Sagenhaft, was da einem Erwerbstätigen an angeblicher Mietzahlung vom Finanzamt im kommenden Jahr nicht streitig gemacht werden darf! Diese lächerlichen Beträge unterschreiten sogar noch bei weitem die mickrigen Höchstbeträge der Wohngeldtabelle 2002.

Zum Vergleich: In Berlin wird gemäß den "Ausführungsbestimmungen über die Gewährung von Hilfe zum Lebensunterhalt" einem alleinstehenden Sozialhilfeempfänger derzeit eine Nettokaltmiete von 217,30 Euro (Altbau) und 222,41 Euro (Neubau ab 1950) im Westteil zugestanden, im Ostteil sind es 219,86 Euro bzw. 201,96 Euro. Der sich daraus ergebende Mittelwert beträgt 215,38 Euro. Werden zu dieser Nettokaltmiete noch 50,00 Euro (1,00 Euro/qm) kalte Betriebskosten hinzugerechnet, beträgt der hier anerkannte Bedarf zur Deckung der Wohnkosten 265,38 Euro bruttokalt. Der Existenzminimumbericht beziffert die notwendigen Aufwendungen für Wohnkosten jedoch mit nur 192,00 Euro. Geringverdienende scheinen also um 73,38 Euro geringere Wohnkosten zu haben, bzw. mit 72 % der Wohnkosten eines Sozialhilfeempfängers auszukommen! Begründet wird diese nicht mehr nachvollziehbare Unterschreitung der sozialhilferechtlichen Quadratmetergrößen und Wohnkosten damit, dass zur Ergänzung ja "Sozialleistungen, wie etwa Wohngeld" zur Verfügung stünden.

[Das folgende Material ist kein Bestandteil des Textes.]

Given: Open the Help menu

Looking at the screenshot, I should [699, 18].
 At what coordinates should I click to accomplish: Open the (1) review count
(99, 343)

Steuern zahlen oder Wohngeld beantragen?

Hier hat sich der Gesetzgeber ein wahres Kunststück geleistet: Das Verfassungsgericht entschied vor einem Jahrzehnt, dass "kein Steuerpflichtiger (...) infolge einer Besteuerung seines Einkommens darauf verwiesen" werden darf, "seinen existenznotwendigen Bedarf durch Inanspruchnahme von Staatsleistungen zu decken". Auch der Existenzminimumbericht bestätigt: "Soweit der Gesetzgeber jedoch im Sozialhilferecht den Mindestbedarf bestimmt hat, (...) darf das von der Einkommensteuer zu verschonende Existenzminimum diesen Betrag nicht unterschreiten." Soweit so gut. Jedoch nur wenige Absätze weiter führt der Existenzminimumbericht aus, es sei "dem Gesetzgeber (...) nicht verwehrt, sich bei der Bemessung des steuerfrei zu stellenden Betrags hinsichtlich der Wohnkosten an einem unteren Wert zu orientieren, wenn er zugleich zur ergänzenden Deckung des Bedarfs nach dem Einzelfall bemessene Sozialleistungen, wie etwa Wohngeld, zur Verfügung stellt."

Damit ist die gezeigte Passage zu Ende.